> [Excerto do documento]:
○ ○ ○ ○ ○ ○ ○
A independência do espírito

Introdução
“Somos verdadeiramente livres?”, “É urgente lutarmos contra o pensamento único”, “Fulano, espelhando os seus preconceitos, expressou a sua opinião …”, etc., etc.

Todas estas frases são comummente ouvidas entre nós e espelham a crenças de que não vivemos “em perfeita liberdade intelectual”. Insinuando, antes implicando, que existem “forças” que influenciam o sentido do pensamento.

O que é, absolutamente verdade. Eu acredito firmemente que o nosso pensamento sofre vários tipos de influências das quais não nos damos contas quando emitimos uma opinião sobre qualquer assunto.

E estas influências exercem-se seja nas questões meramente de actualidade, as questões de princípio, as de sociedade e de Vida e mesmo as profundamente filosóficas.

Primeira categoria de dependências
Em primeiro lugar existem as forças externas, sejam elas organizadas ou não, que manipulam o sentido do nosso pensamento pela escamoteação de factos relevantes e pela selecção dos importantes. Não interessa agora discutir se a escolha reflecte o sentimento profundo do editor e dos jornalistas, se é imposta pela direcção ou pelo conselho de administração ou se, como pretendem os fanáticos da teoria da conspiração, é influenciada por uma qualquer organização secreta. Ou ainda pelo suborno dado ao jornalista ou simplesmente porque ele ou ela querem dar uma queca com o relações públicas de determinada empresa/lobby/partido. Porque mesmo que seja o mais honesto e independente dos chefes de redacção de qualquer órgão de comunicação, aquilo que nos recebemos foi sempre filtrado pelo seu critério jornalístico. Ou seja, foi sempre uma escolha de um espírito que, ele próprio é influenciado.
○ ○ ○ ○ ○ ○ ○
> [Dados fornecidos]:
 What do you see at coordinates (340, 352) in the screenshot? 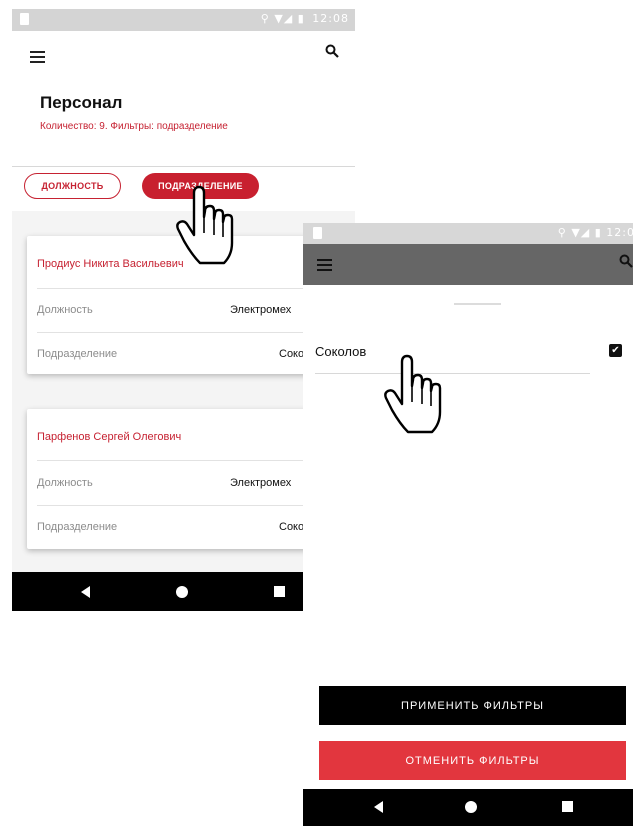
○ ○ ○ ○ ○ ○ ○
> [O que se pede]: Traduza para inglês esta frase do excerto sobre a independência do espírito: «Eu acredito firmemente que o nosso pensamento sofre vários tipos de influências das quais não nos damos contas quando emitimos uma opinião sobre qualquer assunto.» Baseie-se unicamente no excerto.

> [Resolução]: I firmly believe that our thinking is subject to various kinds of influences that we are not aware of when we express an opinion on any subject.